Publishers will be able to bundle their own inventory with Yahoo’s and other inventory in the exchange, the company said. The anticipated result is more transparency than typically opaque ad networks, increased liquidity in online ad inventory, and higher ad rates for remnant inventory, which usually garners small payments.
Inventory Yahoo has sold through the exchange has resulted in “price lifts of over 50 percent,” said Sue Decker, Yahoo’s EVP and head of its advertising and publisher group.
Right Media’s system awards media to advertisers agreeing to pay the highest cost-per-impression to publishers. The RMX Direct exchange includes inventory from about 1,000 publisher sites, allowing them to sell CPM- and cost-per-action-based ads. The company provides full reporting by advertiser, ad size and other measures. Right Media charges networks a monthly fee to access its ad inventory, in addition to taking a cut of the revenue from ads run through RMX Direct.
Google-owned DoubleClick recently announced its Advertising Exchange venture, an effort to compete with the likes of Right Media and exchange firm AdECN. Some believe DoubleClick, and now Yahoo, could alienate publishers and networks they must rely upon to allocate inventory to their exchanges. DoubleClick, for instance, could be taking publisher inventory directly from the networks it will want in its exchange. And, now that it’s aligned with Yahoo, a longtime rival of most online publishers, Right Media could deter the very publishers it needs to fill its exchange from participating.
Yahoo stressed the fact it will run the exchange as an independent operation. “Also,” said Yahoo SVP Display Marketplace Todd Teresi, “in a show of our commitment to building up and creating a vibrant marketplace…we’re actually inviting other publishers to sell our inventory.” Sales staff at Yahoo’s consortium of newspaper site partners already bundle Yahoo inventory with their own to broaden ad offerings and expand reach.

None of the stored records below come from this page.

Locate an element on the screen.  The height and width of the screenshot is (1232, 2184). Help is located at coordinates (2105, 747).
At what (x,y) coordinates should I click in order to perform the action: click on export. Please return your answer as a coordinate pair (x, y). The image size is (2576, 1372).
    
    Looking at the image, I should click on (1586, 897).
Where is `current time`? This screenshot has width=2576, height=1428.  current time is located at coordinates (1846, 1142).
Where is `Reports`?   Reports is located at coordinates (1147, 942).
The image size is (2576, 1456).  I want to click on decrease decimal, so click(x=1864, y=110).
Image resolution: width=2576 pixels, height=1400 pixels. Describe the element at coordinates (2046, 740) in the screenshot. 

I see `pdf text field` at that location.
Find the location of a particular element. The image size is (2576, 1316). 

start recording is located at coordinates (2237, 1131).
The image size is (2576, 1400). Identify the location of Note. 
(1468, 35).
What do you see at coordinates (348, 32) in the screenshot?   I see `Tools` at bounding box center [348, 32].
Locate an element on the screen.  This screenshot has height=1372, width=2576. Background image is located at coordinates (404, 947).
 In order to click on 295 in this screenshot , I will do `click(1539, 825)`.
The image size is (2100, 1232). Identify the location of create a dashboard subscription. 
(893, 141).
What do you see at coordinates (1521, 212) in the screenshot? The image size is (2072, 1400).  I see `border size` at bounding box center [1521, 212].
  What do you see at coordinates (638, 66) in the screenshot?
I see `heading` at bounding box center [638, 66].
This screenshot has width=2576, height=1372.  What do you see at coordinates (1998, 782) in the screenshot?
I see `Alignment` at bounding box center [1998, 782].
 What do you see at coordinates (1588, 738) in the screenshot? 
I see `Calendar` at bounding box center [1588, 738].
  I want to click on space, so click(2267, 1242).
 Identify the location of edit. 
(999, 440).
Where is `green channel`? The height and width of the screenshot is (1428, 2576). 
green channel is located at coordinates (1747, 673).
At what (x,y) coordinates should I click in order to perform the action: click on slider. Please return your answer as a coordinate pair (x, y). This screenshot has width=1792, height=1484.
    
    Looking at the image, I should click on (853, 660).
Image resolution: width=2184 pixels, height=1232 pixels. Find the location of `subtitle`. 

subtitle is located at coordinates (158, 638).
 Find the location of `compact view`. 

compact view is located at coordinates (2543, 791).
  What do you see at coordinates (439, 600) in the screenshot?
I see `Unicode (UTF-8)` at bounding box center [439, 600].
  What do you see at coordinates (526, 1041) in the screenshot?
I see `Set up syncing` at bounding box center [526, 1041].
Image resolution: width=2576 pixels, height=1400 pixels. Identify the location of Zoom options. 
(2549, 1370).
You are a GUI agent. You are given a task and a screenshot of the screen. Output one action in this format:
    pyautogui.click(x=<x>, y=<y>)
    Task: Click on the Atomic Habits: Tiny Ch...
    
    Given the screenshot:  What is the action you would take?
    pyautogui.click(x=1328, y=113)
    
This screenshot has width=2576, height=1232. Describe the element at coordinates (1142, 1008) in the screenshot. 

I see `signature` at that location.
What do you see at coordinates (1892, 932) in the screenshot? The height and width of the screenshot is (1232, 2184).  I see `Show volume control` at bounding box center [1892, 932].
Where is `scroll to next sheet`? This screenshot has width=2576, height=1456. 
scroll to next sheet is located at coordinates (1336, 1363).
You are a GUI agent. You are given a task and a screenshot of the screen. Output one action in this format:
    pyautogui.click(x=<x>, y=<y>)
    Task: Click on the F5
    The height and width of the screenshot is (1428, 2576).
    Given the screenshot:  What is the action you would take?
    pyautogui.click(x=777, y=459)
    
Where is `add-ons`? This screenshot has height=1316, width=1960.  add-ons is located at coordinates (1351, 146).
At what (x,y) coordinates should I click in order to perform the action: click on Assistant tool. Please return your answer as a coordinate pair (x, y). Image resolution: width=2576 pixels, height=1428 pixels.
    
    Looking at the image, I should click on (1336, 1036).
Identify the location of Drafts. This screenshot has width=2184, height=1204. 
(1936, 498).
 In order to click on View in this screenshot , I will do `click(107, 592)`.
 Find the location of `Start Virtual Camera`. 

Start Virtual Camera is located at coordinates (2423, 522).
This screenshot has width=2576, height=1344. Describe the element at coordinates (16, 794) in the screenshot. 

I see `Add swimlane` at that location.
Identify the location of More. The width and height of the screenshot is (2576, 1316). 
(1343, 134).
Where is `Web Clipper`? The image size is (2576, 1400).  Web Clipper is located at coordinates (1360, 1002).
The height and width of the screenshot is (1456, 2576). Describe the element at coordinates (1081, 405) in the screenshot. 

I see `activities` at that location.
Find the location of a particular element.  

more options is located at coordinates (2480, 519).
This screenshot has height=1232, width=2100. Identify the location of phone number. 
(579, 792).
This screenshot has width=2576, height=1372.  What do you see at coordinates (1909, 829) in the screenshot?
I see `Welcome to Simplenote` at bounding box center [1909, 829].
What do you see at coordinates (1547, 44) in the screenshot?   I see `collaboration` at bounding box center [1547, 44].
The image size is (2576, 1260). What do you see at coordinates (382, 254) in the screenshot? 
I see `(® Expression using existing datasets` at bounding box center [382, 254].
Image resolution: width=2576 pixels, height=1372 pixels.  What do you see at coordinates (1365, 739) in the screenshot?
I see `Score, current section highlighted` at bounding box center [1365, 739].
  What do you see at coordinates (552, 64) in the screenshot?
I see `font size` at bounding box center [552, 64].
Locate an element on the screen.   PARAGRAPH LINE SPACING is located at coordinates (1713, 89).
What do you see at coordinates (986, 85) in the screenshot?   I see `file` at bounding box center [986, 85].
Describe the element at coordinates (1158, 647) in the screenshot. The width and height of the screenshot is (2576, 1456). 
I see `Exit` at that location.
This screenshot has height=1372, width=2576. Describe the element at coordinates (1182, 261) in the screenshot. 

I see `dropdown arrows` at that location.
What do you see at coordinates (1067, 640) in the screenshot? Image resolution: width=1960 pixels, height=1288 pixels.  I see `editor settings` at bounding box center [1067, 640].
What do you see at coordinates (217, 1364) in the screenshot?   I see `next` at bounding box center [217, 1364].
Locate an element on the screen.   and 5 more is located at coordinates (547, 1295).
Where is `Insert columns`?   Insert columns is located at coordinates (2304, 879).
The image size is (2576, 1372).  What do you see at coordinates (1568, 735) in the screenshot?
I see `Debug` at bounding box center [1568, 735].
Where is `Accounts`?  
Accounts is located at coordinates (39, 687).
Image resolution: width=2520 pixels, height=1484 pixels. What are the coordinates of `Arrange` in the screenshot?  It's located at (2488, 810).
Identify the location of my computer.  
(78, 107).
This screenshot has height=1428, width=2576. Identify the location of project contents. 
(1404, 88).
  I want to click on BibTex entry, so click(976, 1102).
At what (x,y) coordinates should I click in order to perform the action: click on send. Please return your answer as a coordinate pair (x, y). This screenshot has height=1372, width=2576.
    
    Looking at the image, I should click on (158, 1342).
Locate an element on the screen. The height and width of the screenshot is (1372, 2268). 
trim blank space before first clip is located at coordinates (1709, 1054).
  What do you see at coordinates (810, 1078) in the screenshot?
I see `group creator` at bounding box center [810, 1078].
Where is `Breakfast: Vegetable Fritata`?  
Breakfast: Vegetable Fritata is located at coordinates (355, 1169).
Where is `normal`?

To target ads through the exchange, Yahoo said it will eventually use anonymous behavioral data gleaned from users on its site in addition to anonymous data from exchange publishers that choose to provide it. For instance, explained Teresi, an advertiser may be able to target males on technology sites in the exchange in the future. Data used in the exchange are owned and controlled by publishers, not Right Media, according to Yahoo.
Some analysts believe Yahoo has the upper hand in the exchange business now compared to Google’s DoubleClick since Right Media is more entrenched in this nascent market. Forrester Research Senior Analyst Shar VanBoskirk, however, isn’t so sure. “Actually, I think that DoubleClick’s brand is stronger in the ad exchange space than Right Media,” she said, noting even though DoubleClick only recently began testing its exchange, several of its clients have always thought the firm had such an offering. VanBoskirk acted as a consultant to DoubleClick in helping position its new exchange in the marketplace.
She predicts DoubleClick is poised to swoop in and overtake Right Media, despite its new high-profile parent. The online ad industry will “hinge on the exchange model in the next few years,” VanBoskirk told ClickZ News for a previous story.